William Bartram was a Quaker farmer like his father John Bartram, who introduced him to botany. William became an avid writer and draftsman with many of his illustrations published in his lifetime. Printmaker Philip Miller engraved a few of William’s illustrations for the second volume of Figures of the Most Beautiful, Useful and Uncommon Plants… (1760). Many of William’s illustrations were also used in the first botanical textbook for American students Elements of Botany (1804) by Benjamin Smith Barton.

Bartram was one of the first ornithologists born in America. In 1756, at the age of 17, he collected specimens of 14 American birds, which were illustrated and described by the English naturalist George Edwards.

Image: Oil on canvas by Charles Wilson Peale

Bauer, Ferdinand L. (1760 – 1826)

Ferdinand L. Bauer, brother to Francis Bauer, was an Austrian botanical illustrator. Although relatively unknown, Bauer was acclaimed by his contemporaries as the greatest of botanical artists. It could be said that Bauer’s obsessive attention to his work left no time, or talent, for self-promotion.

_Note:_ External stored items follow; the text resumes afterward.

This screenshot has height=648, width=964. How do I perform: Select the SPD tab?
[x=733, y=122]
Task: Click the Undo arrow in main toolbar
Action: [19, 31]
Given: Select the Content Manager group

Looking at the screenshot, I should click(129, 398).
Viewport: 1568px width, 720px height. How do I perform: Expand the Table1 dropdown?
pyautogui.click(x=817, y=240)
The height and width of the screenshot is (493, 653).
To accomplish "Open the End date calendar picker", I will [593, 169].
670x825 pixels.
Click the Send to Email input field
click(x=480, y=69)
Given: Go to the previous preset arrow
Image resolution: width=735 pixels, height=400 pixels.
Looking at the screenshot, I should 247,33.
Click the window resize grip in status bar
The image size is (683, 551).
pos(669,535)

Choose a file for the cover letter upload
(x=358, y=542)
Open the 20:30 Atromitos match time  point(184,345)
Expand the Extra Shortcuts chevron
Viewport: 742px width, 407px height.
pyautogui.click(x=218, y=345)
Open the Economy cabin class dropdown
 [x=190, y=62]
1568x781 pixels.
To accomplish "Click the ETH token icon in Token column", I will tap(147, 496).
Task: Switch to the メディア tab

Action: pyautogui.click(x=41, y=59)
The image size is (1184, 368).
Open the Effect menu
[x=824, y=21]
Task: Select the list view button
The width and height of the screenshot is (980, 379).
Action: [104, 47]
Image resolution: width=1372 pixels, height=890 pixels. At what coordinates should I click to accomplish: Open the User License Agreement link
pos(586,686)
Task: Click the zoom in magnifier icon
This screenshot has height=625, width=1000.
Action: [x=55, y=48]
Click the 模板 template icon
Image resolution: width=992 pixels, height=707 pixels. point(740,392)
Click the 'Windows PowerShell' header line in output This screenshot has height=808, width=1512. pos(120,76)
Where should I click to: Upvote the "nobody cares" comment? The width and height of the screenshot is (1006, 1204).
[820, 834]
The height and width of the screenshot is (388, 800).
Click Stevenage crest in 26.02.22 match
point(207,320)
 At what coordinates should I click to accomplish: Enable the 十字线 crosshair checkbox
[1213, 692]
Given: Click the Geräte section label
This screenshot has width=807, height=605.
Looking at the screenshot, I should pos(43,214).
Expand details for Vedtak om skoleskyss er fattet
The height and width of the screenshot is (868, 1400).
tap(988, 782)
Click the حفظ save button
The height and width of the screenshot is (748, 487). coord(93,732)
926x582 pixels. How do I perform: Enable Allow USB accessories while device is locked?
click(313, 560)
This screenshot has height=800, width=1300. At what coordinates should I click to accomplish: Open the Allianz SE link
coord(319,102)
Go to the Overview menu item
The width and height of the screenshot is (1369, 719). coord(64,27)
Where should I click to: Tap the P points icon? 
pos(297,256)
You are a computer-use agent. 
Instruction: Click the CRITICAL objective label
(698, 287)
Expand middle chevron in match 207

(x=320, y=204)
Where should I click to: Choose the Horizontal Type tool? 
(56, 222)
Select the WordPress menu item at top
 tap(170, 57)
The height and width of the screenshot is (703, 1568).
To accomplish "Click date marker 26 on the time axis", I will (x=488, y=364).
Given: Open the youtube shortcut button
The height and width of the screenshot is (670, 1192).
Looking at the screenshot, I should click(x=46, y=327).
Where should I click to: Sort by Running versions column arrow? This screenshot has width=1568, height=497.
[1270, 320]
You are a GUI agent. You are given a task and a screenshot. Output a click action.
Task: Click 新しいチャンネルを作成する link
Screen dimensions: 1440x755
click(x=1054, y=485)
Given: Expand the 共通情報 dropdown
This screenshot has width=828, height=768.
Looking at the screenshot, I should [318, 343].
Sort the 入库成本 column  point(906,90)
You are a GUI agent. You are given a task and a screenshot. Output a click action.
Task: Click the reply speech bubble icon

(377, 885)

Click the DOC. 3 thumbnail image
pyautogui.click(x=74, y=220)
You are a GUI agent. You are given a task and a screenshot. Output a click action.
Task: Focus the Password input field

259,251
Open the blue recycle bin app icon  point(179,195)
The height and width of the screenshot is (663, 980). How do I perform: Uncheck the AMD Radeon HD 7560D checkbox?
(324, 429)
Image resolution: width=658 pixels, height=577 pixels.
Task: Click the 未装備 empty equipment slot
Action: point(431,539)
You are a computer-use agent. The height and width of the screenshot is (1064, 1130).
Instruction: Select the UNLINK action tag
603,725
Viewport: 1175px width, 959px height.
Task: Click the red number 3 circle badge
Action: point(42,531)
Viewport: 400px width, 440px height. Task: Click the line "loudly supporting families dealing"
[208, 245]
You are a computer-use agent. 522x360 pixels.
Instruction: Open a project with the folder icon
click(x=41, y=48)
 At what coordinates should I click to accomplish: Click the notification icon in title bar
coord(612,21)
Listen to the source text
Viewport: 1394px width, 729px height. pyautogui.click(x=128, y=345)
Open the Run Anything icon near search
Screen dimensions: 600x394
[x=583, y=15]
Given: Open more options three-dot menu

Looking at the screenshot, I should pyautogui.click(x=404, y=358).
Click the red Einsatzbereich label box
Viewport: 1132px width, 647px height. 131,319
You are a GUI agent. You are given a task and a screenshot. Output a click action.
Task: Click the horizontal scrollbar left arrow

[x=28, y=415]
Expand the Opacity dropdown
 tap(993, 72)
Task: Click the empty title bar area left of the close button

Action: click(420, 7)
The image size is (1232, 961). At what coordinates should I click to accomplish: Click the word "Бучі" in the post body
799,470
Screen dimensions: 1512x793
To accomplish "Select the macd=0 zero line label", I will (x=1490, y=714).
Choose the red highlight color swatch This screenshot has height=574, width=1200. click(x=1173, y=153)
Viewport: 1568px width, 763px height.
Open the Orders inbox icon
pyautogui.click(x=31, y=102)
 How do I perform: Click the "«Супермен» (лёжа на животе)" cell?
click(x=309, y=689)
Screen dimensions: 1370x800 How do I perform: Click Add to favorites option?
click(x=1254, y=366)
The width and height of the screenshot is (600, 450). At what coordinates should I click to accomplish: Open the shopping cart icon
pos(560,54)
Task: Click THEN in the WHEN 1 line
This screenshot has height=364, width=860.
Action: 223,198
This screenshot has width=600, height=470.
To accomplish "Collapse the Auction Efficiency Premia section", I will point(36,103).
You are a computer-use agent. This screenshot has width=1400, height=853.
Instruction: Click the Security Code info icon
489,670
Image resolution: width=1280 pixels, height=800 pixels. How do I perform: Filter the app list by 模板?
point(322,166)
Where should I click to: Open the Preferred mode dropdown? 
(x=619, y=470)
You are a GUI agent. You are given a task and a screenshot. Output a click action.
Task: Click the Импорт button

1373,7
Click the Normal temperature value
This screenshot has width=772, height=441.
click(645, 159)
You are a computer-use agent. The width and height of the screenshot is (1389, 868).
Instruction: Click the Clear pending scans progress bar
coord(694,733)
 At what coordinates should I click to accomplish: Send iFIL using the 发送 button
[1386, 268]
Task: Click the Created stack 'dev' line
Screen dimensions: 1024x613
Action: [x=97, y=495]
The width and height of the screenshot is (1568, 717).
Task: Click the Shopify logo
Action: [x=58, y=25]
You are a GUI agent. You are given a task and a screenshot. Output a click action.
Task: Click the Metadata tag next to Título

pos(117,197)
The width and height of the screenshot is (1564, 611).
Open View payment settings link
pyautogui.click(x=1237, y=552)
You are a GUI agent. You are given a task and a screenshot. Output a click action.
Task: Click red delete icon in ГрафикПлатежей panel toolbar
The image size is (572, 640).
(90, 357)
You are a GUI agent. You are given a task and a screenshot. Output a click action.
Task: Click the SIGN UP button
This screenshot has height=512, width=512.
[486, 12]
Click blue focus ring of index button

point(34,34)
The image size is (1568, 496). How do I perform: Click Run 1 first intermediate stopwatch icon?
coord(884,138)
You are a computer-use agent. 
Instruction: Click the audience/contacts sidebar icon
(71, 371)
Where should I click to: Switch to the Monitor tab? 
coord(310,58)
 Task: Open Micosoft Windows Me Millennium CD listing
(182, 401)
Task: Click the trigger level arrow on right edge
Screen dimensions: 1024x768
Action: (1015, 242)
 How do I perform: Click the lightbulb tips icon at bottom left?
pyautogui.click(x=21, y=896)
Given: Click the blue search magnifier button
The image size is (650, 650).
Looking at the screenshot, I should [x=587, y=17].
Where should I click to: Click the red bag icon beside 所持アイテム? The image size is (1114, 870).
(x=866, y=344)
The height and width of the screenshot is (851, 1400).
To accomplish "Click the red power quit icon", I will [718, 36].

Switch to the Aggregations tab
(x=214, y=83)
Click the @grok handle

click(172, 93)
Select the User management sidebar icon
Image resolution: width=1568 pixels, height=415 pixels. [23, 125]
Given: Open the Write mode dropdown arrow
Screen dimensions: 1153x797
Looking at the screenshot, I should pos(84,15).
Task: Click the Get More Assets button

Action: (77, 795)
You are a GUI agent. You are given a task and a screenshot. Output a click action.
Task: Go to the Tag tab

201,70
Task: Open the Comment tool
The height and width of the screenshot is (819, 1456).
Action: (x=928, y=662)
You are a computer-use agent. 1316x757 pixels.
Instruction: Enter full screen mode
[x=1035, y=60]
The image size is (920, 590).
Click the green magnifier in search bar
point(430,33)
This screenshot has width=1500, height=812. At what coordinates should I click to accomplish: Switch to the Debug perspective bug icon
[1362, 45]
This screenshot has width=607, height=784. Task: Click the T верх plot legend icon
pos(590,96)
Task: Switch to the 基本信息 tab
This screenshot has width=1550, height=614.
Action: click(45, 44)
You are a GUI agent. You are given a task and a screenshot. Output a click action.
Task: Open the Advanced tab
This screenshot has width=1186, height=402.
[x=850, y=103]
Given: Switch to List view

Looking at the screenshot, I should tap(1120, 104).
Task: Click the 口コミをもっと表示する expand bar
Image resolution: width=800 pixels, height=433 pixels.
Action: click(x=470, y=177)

Bauer sketched the flora and fauna of the Australian coast and Norfolk Island, and left behind a wonderful visual record. His work has lasting importance because of his craftsmanship, aesthetic sense and scientific accuracy.

Image: Oil painting by Wilhelm Gottfried Bauer “Smelting master Ferdinand Zimmermann with his daughter Marie”

Bauer, Francis (Franz) A. (1758 – 1840)

Francis A. Bauer, like his brother to Ferdinand Bauer, was an Austrian botanical painter employed at Kew Gardens known by the title ‘Botanick Painter to His Majesty’. 

His legacy is to be found in such sumptuous publications as Delineations of Exotick Plants (1796–1803), his collaboration with John Lindley Illustrations of Orchidaceous Plants (1830–38), and his delicate lithographs in Strelitzia Depicta (1818).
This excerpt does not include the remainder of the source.